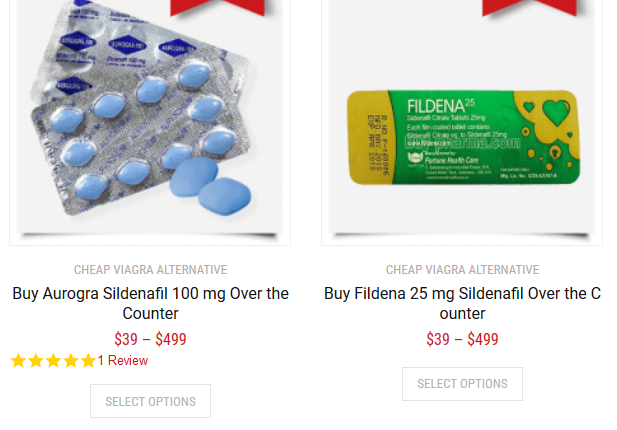Click the second rating star under Aurogra
Viewport: 617px width, 430px height.
point(36,360)
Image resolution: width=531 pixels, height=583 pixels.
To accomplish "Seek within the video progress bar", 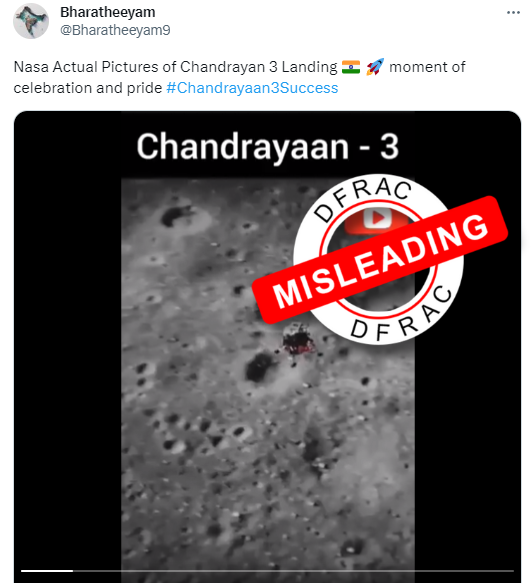I will 267,570.
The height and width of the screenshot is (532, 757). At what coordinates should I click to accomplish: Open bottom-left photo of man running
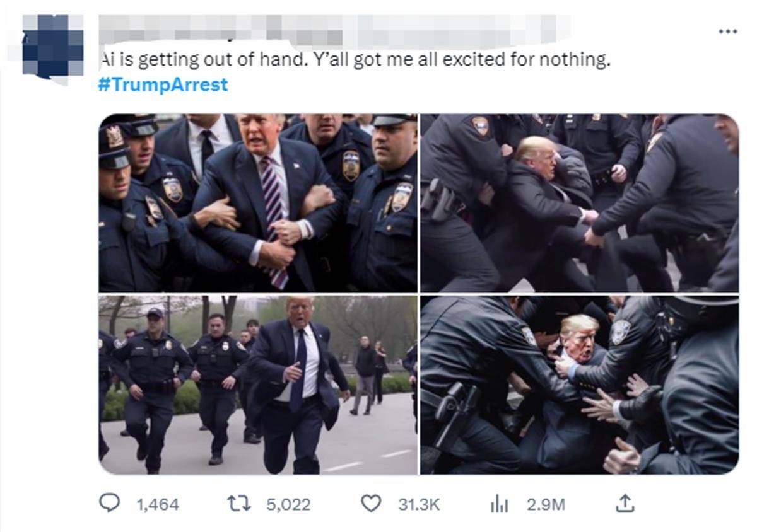pyautogui.click(x=258, y=385)
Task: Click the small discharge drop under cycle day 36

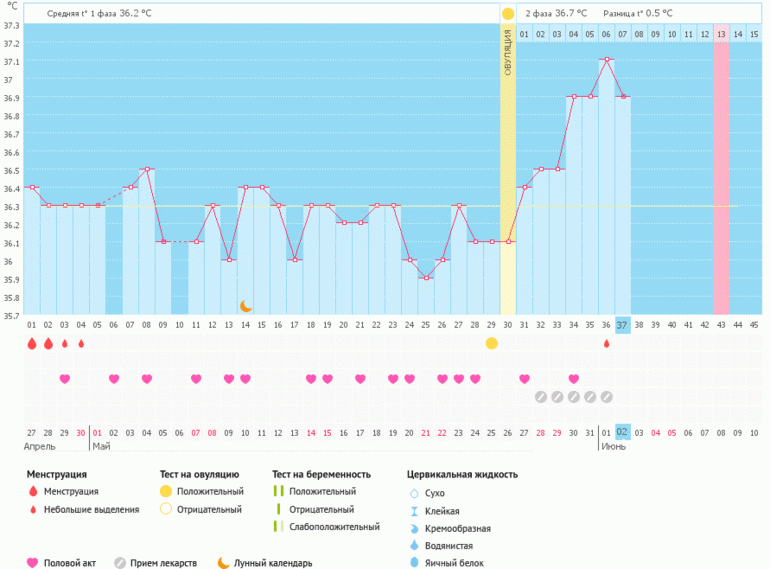Action: click(x=606, y=343)
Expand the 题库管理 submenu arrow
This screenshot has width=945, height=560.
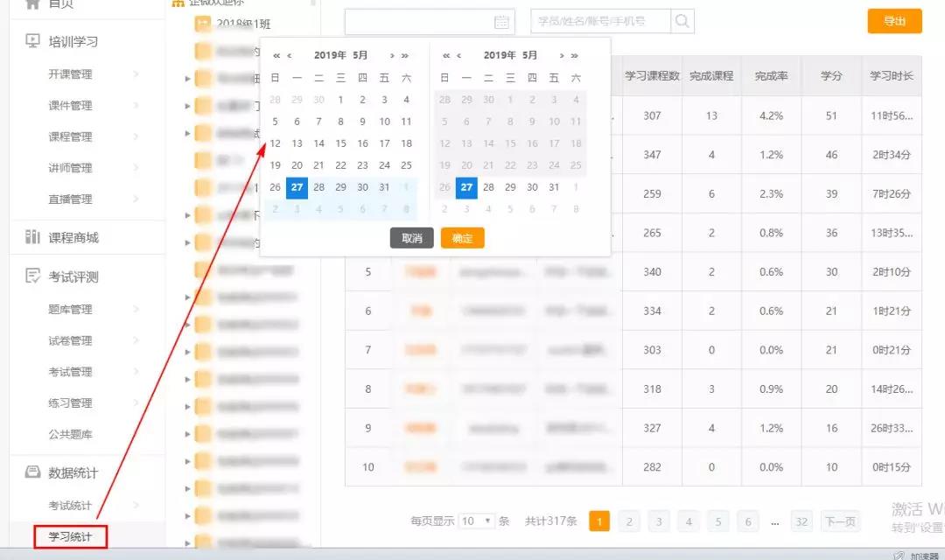[x=136, y=309]
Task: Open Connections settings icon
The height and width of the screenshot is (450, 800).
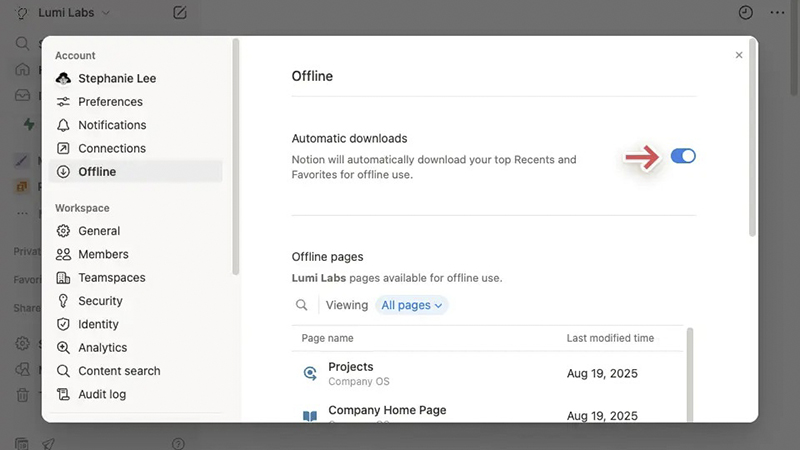Action: [64, 148]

☆ ☆ ☆

— Task to complete —
Transcribe exactly the lines above, running from the one that contains "This screenshot has width=945, height=560." through the final line of the listing, and skip every picture.

— Answer —
This screenshot has width=945, height=560.
[x=136, y=309]
Task: Open Connections settings icon
The height and width of the screenshot is (450, 800).
Action: [64, 148]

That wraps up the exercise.